Dalam hal pengolahan lebih juga tidak berbeda, data jumlah kebutuhan bahan baku, jumlah produk olahan, jumlah UMKM, jumlah industri besar, dan konsumsi ikan masih bersifat estimasi kasar. Bahkan tidak jarang demi mengejar target kinerja terjadi mekanisme ganda asumsi dasar dalam penetapan kriteria UMKM. Ada kriteria UMKM yang ditetapkan berdasarkan kapasitas pengolahan, kadang juga berdasarkan pada omzet. Akibatnya akan diperoleh perbedaan jumlah UMKM dalam kategori yang sama.

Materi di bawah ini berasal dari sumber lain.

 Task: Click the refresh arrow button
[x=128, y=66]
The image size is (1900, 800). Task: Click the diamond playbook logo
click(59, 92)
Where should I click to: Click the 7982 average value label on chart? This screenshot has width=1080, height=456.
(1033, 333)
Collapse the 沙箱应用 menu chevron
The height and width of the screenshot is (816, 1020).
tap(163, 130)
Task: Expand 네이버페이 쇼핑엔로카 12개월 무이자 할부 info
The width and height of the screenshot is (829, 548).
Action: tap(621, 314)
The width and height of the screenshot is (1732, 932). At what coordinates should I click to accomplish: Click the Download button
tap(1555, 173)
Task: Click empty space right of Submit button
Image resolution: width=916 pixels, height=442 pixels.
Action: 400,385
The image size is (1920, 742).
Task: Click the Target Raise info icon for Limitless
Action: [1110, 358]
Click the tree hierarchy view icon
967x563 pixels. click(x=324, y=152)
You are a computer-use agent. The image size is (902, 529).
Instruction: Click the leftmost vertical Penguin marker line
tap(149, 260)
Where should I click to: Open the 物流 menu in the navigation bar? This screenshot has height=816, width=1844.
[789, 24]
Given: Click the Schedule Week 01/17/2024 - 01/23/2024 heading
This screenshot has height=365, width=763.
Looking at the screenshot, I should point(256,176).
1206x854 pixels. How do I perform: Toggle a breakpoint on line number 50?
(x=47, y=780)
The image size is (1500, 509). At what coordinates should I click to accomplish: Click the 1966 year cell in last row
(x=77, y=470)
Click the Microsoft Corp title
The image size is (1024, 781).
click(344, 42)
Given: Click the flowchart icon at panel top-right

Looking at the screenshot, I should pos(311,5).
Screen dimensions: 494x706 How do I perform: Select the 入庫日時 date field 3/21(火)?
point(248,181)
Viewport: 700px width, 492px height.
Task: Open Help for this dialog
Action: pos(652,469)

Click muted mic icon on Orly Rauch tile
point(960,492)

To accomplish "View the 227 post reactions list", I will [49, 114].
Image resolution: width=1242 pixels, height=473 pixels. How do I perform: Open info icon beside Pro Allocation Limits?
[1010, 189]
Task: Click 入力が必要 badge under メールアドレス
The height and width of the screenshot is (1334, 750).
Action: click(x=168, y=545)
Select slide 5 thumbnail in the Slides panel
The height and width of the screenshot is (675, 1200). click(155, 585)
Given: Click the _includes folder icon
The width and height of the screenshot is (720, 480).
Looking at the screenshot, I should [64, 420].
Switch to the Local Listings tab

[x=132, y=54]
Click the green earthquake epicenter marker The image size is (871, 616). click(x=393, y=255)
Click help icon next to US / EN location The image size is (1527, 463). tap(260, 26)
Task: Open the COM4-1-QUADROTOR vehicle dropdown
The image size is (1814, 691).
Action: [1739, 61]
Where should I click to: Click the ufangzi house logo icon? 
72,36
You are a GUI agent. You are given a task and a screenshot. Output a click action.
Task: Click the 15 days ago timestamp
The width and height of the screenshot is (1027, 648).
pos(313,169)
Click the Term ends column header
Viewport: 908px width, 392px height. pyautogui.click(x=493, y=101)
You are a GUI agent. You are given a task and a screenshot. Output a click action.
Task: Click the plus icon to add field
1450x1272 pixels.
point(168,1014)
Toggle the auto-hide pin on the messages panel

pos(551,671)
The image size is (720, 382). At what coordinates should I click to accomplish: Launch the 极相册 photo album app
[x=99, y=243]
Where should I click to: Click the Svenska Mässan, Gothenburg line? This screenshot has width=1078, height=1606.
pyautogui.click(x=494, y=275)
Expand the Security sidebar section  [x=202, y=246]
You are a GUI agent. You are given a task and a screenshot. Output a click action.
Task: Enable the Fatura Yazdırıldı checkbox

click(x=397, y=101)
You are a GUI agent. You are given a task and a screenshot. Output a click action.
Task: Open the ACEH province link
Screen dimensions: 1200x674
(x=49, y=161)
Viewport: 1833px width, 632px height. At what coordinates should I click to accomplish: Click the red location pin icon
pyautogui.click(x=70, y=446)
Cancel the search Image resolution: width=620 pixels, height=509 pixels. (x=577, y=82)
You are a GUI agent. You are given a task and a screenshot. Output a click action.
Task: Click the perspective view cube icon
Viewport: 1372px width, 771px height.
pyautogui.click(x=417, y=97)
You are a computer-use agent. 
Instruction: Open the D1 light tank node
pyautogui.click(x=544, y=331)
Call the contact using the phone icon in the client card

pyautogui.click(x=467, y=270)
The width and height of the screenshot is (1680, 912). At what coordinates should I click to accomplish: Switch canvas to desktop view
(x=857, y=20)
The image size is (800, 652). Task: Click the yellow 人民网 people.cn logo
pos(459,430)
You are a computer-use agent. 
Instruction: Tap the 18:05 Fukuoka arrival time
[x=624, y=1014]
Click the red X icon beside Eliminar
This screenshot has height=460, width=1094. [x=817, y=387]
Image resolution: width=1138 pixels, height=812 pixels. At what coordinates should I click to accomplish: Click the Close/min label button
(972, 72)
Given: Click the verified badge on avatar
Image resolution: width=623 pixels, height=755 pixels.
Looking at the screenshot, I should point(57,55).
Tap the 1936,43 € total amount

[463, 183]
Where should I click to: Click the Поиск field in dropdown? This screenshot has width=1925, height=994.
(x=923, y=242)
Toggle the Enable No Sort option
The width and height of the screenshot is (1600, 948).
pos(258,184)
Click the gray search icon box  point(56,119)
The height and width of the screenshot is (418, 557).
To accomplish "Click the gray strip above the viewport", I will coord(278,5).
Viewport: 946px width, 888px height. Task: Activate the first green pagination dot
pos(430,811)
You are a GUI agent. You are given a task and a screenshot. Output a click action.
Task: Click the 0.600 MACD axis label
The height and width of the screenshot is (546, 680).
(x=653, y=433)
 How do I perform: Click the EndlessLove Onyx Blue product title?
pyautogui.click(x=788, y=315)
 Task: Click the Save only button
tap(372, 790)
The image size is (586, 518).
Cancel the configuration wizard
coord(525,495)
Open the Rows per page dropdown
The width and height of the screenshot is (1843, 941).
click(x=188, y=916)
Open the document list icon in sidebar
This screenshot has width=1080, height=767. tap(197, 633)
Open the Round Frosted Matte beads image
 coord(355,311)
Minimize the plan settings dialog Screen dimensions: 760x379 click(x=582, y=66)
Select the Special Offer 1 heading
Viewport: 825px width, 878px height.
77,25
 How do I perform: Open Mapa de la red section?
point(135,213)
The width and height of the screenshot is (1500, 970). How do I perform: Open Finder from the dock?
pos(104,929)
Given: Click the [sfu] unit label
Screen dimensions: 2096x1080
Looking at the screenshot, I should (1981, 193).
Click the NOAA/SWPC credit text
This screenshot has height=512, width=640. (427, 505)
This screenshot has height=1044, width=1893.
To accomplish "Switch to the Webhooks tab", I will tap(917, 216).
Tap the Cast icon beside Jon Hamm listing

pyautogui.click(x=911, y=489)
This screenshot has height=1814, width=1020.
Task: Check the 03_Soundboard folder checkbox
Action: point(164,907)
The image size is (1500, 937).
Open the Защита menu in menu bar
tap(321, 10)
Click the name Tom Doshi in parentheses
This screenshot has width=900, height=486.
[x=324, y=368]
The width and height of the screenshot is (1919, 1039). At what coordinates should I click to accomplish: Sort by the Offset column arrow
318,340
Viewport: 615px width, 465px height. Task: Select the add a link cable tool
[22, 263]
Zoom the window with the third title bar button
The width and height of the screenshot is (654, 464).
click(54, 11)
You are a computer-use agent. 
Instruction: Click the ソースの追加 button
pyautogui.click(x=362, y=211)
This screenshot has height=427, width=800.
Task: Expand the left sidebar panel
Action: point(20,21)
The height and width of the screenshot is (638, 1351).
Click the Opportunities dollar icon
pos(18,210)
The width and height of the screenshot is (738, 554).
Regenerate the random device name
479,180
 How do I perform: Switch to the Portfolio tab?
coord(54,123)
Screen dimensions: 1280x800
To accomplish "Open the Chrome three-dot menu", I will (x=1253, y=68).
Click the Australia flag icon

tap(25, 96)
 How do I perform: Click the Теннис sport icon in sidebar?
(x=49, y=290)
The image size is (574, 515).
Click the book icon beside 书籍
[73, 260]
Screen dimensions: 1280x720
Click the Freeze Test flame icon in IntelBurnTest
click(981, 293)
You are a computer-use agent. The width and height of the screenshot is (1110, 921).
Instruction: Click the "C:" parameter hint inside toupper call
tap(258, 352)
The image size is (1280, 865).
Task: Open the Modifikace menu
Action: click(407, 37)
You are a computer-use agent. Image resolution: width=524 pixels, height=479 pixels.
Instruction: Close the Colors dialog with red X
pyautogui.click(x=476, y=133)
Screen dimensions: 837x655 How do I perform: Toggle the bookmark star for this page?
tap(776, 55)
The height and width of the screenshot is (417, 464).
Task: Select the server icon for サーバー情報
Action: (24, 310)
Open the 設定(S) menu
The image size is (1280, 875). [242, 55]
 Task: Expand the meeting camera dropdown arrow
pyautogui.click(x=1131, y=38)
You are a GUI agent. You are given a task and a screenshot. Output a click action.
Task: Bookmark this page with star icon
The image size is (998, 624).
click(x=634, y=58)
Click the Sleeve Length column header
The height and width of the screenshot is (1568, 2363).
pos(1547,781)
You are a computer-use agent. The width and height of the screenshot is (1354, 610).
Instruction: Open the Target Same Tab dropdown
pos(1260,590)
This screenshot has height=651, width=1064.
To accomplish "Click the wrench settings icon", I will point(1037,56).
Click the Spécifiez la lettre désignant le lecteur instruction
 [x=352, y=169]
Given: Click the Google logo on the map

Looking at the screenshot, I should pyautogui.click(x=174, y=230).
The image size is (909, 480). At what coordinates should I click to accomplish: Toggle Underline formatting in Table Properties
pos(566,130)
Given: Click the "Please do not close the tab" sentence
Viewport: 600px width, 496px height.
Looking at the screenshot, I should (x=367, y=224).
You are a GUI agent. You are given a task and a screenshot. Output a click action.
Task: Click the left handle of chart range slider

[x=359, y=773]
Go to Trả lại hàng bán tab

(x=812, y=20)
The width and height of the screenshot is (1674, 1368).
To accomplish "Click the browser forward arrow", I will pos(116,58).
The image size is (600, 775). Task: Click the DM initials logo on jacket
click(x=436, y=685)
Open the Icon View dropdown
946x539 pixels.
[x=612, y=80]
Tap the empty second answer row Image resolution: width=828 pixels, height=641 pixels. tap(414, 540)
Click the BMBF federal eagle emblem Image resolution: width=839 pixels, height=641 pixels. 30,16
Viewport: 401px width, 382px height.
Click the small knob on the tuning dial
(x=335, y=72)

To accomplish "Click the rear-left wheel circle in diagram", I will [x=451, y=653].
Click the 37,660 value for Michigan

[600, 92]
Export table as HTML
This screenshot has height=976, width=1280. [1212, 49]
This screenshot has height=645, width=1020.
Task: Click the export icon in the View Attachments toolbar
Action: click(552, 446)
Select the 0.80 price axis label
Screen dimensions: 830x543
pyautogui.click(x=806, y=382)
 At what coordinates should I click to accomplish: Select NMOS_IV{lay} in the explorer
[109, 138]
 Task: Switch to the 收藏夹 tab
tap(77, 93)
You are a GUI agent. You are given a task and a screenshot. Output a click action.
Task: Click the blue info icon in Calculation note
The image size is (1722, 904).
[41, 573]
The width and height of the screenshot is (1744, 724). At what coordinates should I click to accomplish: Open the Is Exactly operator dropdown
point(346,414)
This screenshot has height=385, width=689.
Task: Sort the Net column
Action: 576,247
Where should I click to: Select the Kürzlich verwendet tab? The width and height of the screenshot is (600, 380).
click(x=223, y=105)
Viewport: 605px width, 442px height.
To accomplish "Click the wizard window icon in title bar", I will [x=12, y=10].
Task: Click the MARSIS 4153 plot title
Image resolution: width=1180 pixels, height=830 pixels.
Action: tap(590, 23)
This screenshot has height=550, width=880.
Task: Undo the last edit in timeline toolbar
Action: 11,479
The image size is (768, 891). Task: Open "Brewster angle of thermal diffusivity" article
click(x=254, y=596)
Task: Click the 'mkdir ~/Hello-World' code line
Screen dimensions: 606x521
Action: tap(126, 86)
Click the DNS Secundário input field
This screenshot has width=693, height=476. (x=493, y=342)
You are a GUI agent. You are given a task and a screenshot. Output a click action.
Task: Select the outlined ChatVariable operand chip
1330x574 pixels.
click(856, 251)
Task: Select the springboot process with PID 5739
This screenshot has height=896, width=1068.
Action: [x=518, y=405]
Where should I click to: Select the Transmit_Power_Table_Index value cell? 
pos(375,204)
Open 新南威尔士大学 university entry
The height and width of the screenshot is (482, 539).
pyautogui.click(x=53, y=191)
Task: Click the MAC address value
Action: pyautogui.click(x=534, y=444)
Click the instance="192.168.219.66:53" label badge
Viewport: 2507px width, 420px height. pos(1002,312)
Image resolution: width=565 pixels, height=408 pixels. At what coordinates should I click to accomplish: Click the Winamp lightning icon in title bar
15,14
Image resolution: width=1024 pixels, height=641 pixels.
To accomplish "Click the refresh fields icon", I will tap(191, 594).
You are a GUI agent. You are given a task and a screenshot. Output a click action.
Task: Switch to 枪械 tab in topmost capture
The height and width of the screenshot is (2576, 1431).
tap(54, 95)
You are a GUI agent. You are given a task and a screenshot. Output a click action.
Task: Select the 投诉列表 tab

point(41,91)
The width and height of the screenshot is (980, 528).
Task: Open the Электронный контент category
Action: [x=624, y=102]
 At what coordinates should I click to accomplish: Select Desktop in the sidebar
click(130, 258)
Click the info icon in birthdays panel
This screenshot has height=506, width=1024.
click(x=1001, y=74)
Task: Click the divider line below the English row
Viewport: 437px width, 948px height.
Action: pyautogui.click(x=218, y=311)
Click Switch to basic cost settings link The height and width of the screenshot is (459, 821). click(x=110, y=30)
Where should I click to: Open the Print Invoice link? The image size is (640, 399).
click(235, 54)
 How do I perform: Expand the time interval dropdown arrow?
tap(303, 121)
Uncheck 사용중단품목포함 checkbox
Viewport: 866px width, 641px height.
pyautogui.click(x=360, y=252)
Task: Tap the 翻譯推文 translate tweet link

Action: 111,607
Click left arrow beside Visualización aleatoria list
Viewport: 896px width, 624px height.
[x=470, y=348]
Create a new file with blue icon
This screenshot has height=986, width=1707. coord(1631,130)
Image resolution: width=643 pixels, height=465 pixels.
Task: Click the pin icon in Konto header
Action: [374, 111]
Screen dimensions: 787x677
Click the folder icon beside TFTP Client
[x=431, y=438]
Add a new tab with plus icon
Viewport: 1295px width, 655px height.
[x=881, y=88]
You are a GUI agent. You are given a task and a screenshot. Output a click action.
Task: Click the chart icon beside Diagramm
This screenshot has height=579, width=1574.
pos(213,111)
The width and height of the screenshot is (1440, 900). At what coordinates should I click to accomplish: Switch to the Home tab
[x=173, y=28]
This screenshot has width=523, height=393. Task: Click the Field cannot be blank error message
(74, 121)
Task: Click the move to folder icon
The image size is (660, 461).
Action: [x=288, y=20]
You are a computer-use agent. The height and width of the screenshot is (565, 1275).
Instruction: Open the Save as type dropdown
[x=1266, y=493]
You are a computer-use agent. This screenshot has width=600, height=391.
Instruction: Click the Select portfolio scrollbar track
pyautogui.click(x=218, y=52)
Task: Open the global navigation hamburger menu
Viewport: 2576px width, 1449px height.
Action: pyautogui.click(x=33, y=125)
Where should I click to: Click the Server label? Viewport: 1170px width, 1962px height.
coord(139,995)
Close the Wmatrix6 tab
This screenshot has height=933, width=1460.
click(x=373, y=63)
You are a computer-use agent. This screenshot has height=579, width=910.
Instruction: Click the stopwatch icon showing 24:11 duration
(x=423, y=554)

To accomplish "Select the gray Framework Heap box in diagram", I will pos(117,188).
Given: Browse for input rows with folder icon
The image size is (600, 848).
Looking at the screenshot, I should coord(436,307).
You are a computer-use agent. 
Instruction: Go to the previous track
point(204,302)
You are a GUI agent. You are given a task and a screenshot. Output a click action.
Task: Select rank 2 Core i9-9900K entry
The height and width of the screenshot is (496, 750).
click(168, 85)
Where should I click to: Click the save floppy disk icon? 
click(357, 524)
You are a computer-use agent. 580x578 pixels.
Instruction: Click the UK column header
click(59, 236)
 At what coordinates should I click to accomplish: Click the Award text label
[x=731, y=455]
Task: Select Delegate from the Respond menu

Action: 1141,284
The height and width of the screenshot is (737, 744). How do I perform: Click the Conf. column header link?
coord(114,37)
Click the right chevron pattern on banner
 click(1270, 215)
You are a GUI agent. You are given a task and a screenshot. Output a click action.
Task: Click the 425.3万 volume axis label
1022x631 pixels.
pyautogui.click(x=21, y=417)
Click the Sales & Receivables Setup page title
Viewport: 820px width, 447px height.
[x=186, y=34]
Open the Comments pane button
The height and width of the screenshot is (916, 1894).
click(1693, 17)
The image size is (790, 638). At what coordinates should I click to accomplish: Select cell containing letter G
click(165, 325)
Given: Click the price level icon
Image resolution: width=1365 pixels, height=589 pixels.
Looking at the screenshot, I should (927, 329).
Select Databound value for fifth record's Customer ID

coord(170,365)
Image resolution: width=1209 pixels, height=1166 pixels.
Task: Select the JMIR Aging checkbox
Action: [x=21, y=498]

Lebih parah lagi ketika menentukan tingkat konsumsi ikan. Penentuan tingkat konsumsi berbasis produk harus dipisah dengan jelas agar terekam data yang memang konsumsi riil ikan maupun konsumsi produk yang lain yang berbahan ikan seperti bakso ikan, pempek ikan, kerupuk ikan, dan lainnya. Ketika perhitungan konsumsi ikan menyertakan konsumsi produk turunan, kemudian mendorong data konsumsi ikan menjadi lebih besar.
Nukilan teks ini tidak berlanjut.